Por cinquenta anos, a criptografia de chave pública baseou-se na suposta dificuldade de problemas como a fatoração de grandes números (RSA) e o cálculo de logaritmos discretos (DHKE, ElGamal). Essas premissas sustentam assinaturas digitais, SSL/TLS, blockchains e provas de conhecimento zero. No entanto, o algoritmo de Shor, executado em um computador quântico tolerante a falhas suficientemente grande, destruiria todas elas em dias ou horas.

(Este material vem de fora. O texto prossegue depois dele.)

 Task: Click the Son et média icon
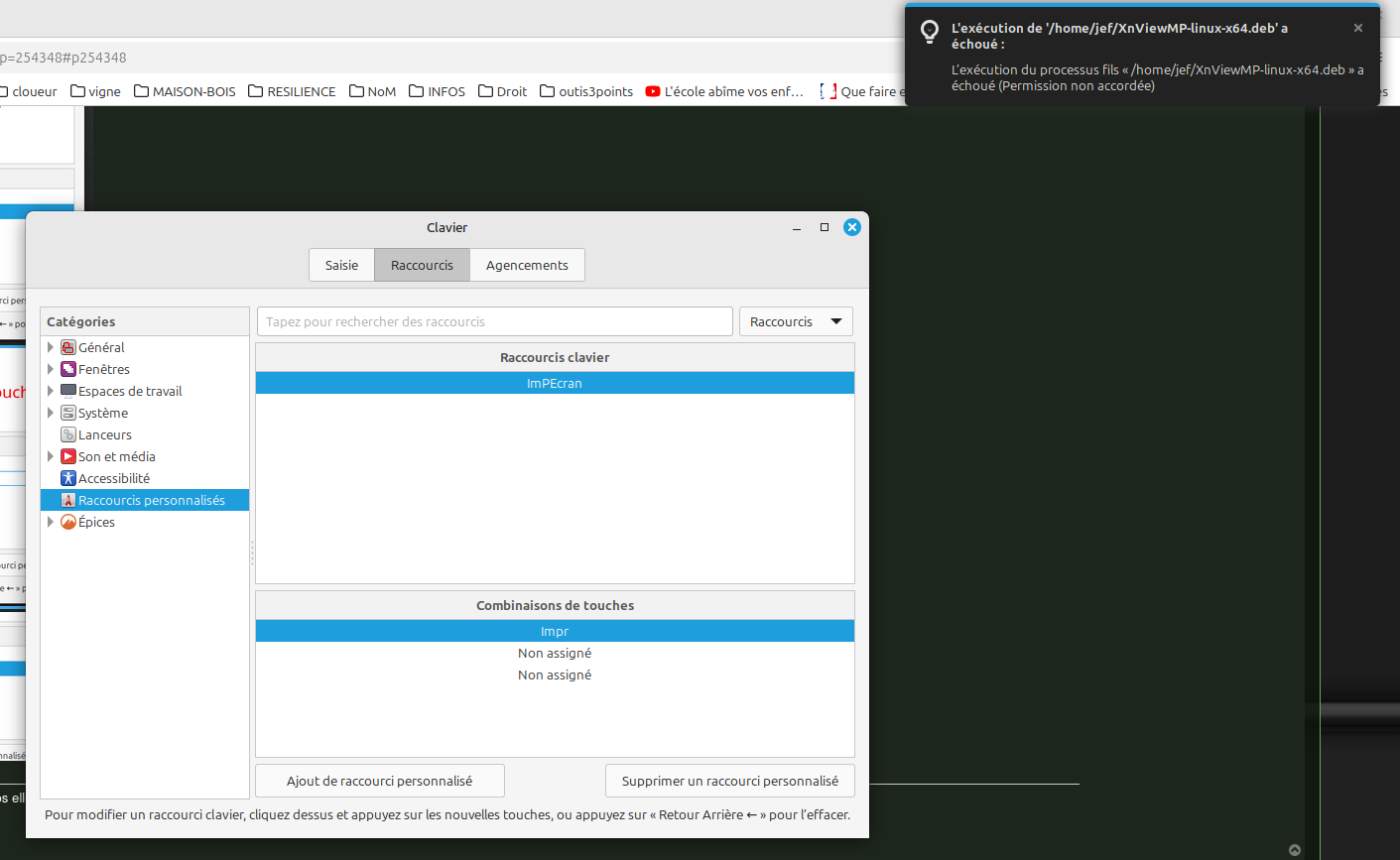[x=68, y=456]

Dois artigos publicados no final de março de 2026 mudaram fundamentalmente o cálculo de risco. O Google revelou um circuito quântico drasticamente mais eficiente para logaritmos discretos em curvas elípticas, reduzindo os qubits lógicos necessários para cerca de 1200. No dia seguinte, Oratomic, Caltech e Berkeley demonstraram um caminho escalável para construir esses qubits lógicos. Nenhum artigo é catastrófico isoladamente; mas juntos, representam a convergência entre avanço algorítmico e viabilidade de hardware.

Exploramos o problema da tradução de “qubits lógicos para físicos”, a correção de erros quânticos, e por que o progresso agora ocorre em saltos, não em curvas suaves da Lei de Moore. Em seguida, mapeamos o cenário da criptografia pós-quântica, discutindo os novos algoritmos sendo aprovados pelo NIST. Por fim, analisamos os riscos de apressar essa transição — como mover chaves para fora de hardwares seguros antes que a infraestrutura esteja pronta — e avaliamos cronogramas reais, incluindo o motivo pelo qual o prazo de atualização de 2029 é agressivo e necessário. Devemos atualizar agora, não porque a chegada dos computadores quânticos seja garantida até 2030, mas porque não podemos se dar ao luxo de errar.